Friday, April 30, 2010

The Road to Shambala

Shambala (or Shambhala) is a mythical land that, depending on one's interpretation:

A. Literally existed in ancient Tibet
B. Literally exists on another plane of existence that can only be reached by humans with sufficient spiritual advancement
C. Metaphorically exists in one's mind and heart.

Although commonly associated with Tibetan Buddhism, the concept of Shambala predates it, having been mentioned in prior texts of the ancient Zhangzhung culture and Bön religion. In Sanskrit, the word literally means "self powered" or "self determined".

In 1791, George Washington, Andrew Ellicott, and Pierre L'Enfant set about designing the new capital city of the United States, which would ultimately become Washington, DC. Elizabeth Clare Prophet, cofounder of the New Age organization Summit Lighthouse claimed that George Washington and the others were influenced by higher-dimensional beings to model their design plan for the city layout of Washington, DC after that of Shambala. (But since it's well documented that Washington inserted Masonic symbolism into that design plan, wouldn't that mean that Shambala is therefore a Masonic city?)

The concept of Shambala was seized upon in the 19th century by Theosophists like H.P. Blavatsky and Alice A. Bailey in the course of their controversial teachings. In two expeditions in 1926 and 1928, Soviet secret agent Yakov Blumkin attempted to discover Shambhala's physical location but (reportedly) failed. And then the Nazis sent three expeditions to the mountains of Tibet - first in 1930, and then in 1934-35, and then again in 1938-39. In each, the search for Shambala was a significant part of their mission.

During the same time period as the Nazi expeditions, rumors of the cryptozoological Yeti in this exact same region were also coming to a peak (no pun intended). Though many believe the Yeti to be an apelike humanoid, others maintain it's actually a Tibetan Blue Bear. If true, however, this is makes it no less fascinating, because the Tibetan Blue Bear is said by some to possess a much higher intelligence than the average bear. Perhaps this is why the animal is so secretive that it's considered one of the most elusive creatures on Earth today.

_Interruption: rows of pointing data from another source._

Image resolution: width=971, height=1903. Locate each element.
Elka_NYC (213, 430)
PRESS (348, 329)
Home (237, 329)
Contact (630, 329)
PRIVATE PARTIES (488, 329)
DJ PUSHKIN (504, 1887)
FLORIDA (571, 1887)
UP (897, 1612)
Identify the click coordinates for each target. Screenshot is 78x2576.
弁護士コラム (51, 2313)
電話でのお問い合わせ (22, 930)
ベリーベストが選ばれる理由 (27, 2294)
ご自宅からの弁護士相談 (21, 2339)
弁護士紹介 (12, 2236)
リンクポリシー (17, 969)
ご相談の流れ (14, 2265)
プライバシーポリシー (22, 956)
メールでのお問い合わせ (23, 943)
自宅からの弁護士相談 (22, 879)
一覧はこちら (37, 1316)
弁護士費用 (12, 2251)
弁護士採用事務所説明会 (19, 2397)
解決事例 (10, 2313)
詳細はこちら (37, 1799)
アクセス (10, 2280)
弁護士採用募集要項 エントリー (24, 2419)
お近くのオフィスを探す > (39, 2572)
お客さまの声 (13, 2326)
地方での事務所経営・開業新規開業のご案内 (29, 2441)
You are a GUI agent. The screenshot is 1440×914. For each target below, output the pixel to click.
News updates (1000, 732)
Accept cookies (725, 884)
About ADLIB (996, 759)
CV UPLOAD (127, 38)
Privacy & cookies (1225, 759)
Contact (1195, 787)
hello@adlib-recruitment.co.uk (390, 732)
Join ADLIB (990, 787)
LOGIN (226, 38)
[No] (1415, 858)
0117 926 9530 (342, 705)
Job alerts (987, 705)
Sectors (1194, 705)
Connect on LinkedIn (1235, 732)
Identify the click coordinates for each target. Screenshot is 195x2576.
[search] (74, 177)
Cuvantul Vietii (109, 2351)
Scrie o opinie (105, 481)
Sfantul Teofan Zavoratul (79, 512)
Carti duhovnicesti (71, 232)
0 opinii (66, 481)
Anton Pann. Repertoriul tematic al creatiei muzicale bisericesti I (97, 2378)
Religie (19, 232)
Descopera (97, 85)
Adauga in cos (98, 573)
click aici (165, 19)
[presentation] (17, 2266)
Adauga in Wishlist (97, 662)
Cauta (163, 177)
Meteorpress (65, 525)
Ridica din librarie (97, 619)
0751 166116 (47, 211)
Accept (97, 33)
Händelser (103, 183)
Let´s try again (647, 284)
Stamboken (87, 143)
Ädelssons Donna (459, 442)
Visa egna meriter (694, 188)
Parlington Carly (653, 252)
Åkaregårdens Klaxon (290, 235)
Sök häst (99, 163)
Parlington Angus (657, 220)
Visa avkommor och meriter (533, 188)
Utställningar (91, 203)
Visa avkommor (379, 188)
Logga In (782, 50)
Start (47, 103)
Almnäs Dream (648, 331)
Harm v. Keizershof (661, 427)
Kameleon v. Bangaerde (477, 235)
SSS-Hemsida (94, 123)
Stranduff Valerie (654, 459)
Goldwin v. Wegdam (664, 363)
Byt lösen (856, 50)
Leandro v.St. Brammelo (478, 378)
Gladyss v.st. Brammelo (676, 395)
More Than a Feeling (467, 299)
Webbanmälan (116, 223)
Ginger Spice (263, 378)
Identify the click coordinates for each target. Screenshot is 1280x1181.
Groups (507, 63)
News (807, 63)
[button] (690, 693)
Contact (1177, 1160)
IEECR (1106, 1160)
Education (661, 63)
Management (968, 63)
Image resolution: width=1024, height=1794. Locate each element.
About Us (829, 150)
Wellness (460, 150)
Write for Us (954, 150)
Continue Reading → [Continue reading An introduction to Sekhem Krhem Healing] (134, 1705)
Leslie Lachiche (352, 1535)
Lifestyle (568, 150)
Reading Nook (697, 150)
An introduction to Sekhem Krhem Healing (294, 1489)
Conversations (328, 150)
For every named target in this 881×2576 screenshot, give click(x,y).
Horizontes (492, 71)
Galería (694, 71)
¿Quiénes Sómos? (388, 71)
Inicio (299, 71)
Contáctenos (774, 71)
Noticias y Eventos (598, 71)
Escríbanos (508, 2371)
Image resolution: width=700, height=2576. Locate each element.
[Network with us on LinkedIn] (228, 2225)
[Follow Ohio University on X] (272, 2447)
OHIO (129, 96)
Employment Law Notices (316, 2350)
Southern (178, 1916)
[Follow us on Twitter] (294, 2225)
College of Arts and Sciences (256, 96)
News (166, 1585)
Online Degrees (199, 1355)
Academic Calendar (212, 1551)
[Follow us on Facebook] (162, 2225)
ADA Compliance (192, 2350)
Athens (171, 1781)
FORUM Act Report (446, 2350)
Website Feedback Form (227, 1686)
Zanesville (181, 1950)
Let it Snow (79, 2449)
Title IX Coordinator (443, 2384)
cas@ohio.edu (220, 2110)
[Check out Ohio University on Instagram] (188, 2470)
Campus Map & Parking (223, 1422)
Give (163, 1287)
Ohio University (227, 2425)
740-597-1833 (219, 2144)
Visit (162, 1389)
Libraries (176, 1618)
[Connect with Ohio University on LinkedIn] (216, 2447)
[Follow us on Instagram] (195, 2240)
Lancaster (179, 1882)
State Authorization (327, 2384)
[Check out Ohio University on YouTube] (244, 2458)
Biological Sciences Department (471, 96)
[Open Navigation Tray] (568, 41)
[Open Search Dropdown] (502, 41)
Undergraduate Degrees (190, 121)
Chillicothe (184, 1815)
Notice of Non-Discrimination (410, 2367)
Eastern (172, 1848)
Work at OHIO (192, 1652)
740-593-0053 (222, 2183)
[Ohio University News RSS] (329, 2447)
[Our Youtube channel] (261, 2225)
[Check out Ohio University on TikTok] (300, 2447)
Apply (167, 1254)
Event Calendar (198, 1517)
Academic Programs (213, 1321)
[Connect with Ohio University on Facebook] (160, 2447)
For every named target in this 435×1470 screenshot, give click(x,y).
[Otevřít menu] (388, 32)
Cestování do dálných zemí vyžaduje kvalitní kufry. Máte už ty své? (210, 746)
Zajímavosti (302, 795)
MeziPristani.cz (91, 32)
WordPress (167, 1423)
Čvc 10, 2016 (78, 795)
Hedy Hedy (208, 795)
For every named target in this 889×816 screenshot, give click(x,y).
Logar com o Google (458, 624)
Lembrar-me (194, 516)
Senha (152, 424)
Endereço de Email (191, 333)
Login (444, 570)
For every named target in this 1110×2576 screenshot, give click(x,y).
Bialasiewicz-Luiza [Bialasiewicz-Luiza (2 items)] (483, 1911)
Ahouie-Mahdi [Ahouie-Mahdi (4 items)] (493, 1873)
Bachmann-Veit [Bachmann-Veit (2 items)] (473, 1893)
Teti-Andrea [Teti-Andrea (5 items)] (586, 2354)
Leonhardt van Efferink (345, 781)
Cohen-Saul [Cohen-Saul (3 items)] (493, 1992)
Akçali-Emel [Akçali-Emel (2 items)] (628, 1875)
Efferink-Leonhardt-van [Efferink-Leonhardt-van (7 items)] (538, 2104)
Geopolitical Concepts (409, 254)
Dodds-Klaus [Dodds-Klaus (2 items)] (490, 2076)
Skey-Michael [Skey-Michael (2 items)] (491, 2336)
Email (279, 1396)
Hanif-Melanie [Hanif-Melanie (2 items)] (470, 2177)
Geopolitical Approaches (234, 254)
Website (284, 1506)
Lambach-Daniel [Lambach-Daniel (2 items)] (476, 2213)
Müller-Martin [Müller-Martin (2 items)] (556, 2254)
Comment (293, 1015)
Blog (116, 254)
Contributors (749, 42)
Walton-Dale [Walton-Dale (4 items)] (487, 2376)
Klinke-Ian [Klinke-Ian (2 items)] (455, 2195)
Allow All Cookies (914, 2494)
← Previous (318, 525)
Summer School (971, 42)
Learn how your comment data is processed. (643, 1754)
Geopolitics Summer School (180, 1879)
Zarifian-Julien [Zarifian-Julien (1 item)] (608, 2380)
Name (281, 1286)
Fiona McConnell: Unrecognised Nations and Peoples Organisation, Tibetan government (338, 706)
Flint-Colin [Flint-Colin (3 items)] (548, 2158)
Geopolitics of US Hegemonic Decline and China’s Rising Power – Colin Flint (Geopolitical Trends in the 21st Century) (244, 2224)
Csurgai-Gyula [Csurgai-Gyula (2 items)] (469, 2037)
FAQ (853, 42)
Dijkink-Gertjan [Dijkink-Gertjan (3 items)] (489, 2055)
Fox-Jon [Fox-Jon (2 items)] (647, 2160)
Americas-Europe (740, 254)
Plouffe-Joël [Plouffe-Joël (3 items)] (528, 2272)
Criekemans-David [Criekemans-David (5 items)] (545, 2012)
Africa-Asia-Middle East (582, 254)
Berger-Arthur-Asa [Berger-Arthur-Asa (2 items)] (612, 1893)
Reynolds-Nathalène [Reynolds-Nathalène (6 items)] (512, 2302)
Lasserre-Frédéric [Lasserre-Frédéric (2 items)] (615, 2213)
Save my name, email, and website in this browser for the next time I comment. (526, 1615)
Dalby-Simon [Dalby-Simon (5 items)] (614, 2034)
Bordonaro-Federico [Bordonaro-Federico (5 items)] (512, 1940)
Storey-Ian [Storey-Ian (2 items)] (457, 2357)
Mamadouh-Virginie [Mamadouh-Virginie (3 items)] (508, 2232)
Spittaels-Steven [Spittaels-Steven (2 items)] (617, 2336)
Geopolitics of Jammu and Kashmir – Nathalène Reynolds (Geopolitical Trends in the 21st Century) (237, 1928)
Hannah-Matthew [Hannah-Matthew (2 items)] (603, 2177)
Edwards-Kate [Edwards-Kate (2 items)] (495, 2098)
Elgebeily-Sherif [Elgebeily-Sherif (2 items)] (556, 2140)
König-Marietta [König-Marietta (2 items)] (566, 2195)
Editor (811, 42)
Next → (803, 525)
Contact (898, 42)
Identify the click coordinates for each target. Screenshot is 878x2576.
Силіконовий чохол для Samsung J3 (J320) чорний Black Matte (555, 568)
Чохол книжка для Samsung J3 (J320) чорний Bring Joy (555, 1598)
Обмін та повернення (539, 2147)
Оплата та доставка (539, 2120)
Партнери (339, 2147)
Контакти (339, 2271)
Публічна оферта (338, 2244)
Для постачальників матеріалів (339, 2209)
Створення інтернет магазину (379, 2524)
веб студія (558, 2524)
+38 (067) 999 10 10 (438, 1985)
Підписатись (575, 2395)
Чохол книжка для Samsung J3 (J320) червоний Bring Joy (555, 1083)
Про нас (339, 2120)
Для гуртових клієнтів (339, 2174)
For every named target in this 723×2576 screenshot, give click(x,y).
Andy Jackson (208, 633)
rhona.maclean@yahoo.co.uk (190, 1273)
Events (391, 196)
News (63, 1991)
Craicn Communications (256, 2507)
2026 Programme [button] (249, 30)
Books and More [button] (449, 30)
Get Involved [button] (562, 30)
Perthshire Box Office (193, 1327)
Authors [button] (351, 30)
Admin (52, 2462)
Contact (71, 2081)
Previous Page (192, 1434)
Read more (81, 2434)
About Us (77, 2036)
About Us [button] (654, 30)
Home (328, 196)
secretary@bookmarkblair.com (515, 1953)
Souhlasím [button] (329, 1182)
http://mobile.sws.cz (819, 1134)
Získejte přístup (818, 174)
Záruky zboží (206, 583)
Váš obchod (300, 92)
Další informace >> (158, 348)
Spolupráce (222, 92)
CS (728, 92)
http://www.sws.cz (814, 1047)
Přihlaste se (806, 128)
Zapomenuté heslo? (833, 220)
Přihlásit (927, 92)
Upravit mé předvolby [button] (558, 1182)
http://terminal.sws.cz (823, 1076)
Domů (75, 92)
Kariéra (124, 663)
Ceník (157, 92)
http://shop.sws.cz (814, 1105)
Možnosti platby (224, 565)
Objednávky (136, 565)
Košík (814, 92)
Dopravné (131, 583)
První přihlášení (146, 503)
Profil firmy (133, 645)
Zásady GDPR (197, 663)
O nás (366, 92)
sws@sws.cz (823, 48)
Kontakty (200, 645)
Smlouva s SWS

In 1957, a book entitled From the Subterranean World to the Sky: Flying Saucers was published by O.C. Hugenin, who suggested that the real Shambhala was not on a Tibetan mountain top, but rather underground as part of a "Hollow Earth" theory.

In 1959, a song called "Shombalor" was released by Sheriff and the Ravels. (The band was managed and produced by Hollywood actor Aki Aleong, whose screen credits include a 1964 episode of The Outer Limits called "The Expanding Human" with James Doohan, and also the original V television series.) The singer seems to be actually saying "Shambala" rather than "Shombalor" most of the time in the chorus. The lyrics are a staccato litany of gibberish phrases delivered at rapid-fire speed throughout the song, which contains references to Frankenstein, Albinos, Chickens, Nazis, and Bears. There's one significant exception: both the nonsense gibberish of the lyrics and the hypnotic loop of the melody stop abruptly to underscore one, and only one, lucid couplet:

Of all the animals in the world
I'd rather be a bear
Climb the highest mountain
Just because it's there.

In 1973, country-rock singer B.W. Stevenson had a minor hit (#66 on Billboard charts) with a very peculiar song called "Shambala". Click here to hear it.

Just one week later, the same song was released by rock band Three Dog Night and it became a smash hit, muscling out Stevenson's original version.

Three Dog Night's cover of the song was playing on an 8-track tape in the Dharma Initiative Volkswagen bus that Hurley and Charlie jumpstart in a significant moment on the ABC TV series LOST. Watch it here.

"Victory or Death", as Charlie says in that video clip, indeed. "Victory or Death" was George Washington's rallying cry at the Battle of Trenton, and also the password code among his men at the crossing of the Delaware River. Washington borrowed the slogan from the Scots, and years later it would in turn be borrowed by Adolf Hitler.